## Begin DATASET

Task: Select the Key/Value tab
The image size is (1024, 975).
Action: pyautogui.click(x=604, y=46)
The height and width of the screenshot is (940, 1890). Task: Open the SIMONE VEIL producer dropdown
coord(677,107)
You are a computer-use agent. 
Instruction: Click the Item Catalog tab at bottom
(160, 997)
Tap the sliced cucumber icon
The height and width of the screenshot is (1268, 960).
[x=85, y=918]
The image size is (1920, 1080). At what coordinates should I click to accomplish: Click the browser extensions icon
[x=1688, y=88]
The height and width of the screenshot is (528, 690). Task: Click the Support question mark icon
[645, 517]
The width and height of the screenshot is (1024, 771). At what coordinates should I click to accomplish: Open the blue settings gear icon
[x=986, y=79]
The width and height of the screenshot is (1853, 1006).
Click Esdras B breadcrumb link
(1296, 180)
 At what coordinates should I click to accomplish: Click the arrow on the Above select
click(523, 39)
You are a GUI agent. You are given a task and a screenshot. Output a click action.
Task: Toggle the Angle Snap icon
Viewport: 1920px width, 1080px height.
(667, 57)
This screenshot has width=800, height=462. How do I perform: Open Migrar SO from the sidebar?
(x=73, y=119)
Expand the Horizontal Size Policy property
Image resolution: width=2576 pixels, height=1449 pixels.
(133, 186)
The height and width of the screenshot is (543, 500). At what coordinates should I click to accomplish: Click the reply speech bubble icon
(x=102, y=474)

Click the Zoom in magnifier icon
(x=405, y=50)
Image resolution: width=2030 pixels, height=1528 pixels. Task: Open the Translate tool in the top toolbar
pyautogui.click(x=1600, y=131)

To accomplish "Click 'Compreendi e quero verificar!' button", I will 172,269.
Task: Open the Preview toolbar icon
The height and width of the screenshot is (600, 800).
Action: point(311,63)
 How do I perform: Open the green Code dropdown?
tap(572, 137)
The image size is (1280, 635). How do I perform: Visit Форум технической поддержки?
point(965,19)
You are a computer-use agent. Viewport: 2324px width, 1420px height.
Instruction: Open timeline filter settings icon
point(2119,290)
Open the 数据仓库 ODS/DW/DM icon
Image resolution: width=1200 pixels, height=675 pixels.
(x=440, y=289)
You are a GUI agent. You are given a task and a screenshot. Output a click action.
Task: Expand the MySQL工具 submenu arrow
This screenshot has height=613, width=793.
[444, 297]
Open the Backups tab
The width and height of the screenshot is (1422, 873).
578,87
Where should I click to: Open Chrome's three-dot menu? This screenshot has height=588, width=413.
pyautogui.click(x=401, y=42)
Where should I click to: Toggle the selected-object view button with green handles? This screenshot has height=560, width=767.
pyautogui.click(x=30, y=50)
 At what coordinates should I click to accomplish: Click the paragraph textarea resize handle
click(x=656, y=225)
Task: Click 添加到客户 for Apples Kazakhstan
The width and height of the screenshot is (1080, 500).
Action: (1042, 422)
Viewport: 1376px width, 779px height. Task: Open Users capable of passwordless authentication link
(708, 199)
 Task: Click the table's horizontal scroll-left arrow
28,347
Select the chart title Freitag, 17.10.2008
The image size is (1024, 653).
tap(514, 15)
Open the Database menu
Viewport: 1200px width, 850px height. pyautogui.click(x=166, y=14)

## End DATASET

■ TASK TO CARRY OUT:
Swap every "The height and width of the screenshot is" in the records above for "The screenshot's height and width are", and write out all the records again with nothing else changed.

■ TASK RESPONSE:
Task: Select the Key/Value tab
The image size is (1024, 975).
Action: pyautogui.click(x=604, y=46)
The screenshot's height and width are (940, 1890). Task: Open the SIMONE VEIL producer dropdown
coord(677,107)
You are a computer-use agent. 
Instruction: Click the Item Catalog tab at bottom
(160, 997)
Tap the sliced cucumber icon
The screenshot's height and width are (1268, 960).
[x=85, y=918]
The image size is (1920, 1080). At what coordinates should I click to accomplish: Click the browser extensions icon
[x=1688, y=88]
The screenshot's height and width are (528, 690). Task: Click the Support question mark icon
[645, 517]
The width and height of the screenshot is (1024, 771). At what coordinates should I click to accomplish: Open the blue settings gear icon
[x=986, y=79]
The width and height of the screenshot is (1853, 1006).
Click Esdras B breadcrumb link
(1296, 180)
 At what coordinates should I click to accomplish: Click the arrow on the Above select
click(523, 39)
You are a GUI agent. You are given a task and a screenshot. Output a click action.
Task: Toggle the Angle Snap icon
Viewport: 1920px width, 1080px height.
(667, 57)
This screenshot has width=800, height=462. How do I perform: Open Migrar SO from the sidebar?
(x=73, y=119)
Expand the Horizontal Size Policy property
Image resolution: width=2576 pixels, height=1449 pixels.
(133, 186)
The screenshot's height and width are (543, 500). At what coordinates should I click to accomplish: Click the reply speech bubble icon
(x=102, y=474)

Click the Zoom in magnifier icon
(x=405, y=50)
Image resolution: width=2030 pixels, height=1528 pixels. Task: Open the Translate tool in the top toolbar
pyautogui.click(x=1600, y=131)

To accomplish "Click 'Compreendi e quero verificar!' button", I will 172,269.
Task: Open the Preview toolbar icon
The screenshot's height and width are (600, 800).
Action: point(311,63)
 How do I perform: Open the green Code dropdown?
tap(572, 137)
The image size is (1280, 635). How do I perform: Visit Форум технической поддержки?
point(965,19)
You are a computer-use agent. Viewport: 2324px width, 1420px height.
Instruction: Open timeline filter settings icon
point(2119,290)
Open the 数据仓库 ODS/DW/DM icon
Image resolution: width=1200 pixels, height=675 pixels.
(x=440, y=289)
You are a GUI agent. You are given a task and a screenshot. Output a click action.
Task: Expand the MySQL工具 submenu arrow
This screenshot has height=613, width=793.
[444, 297]
Open the Backups tab
The width and height of the screenshot is (1422, 873).
578,87
Where should I click to: Open Chrome's three-dot menu? This screenshot has height=588, width=413.
pyautogui.click(x=401, y=42)
Where should I click to: Toggle the selected-object view button with green handles? This screenshot has height=560, width=767.
pyautogui.click(x=30, y=50)
 At what coordinates should I click to accomplish: Click the paragraph textarea resize handle
click(x=656, y=225)
Task: Click 添加到客户 for Apples Kazakhstan
The width and height of the screenshot is (1080, 500).
Action: (1042, 422)
Viewport: 1376px width, 779px height. Task: Open Users capable of passwordless authentication link
(708, 199)
 Task: Click the table's horizontal scroll-left arrow
28,347
Select the chart title Freitag, 17.10.2008
The image size is (1024, 653).
tap(514, 15)
Open the Database menu
Viewport: 1200px width, 850px height. pyautogui.click(x=166, y=14)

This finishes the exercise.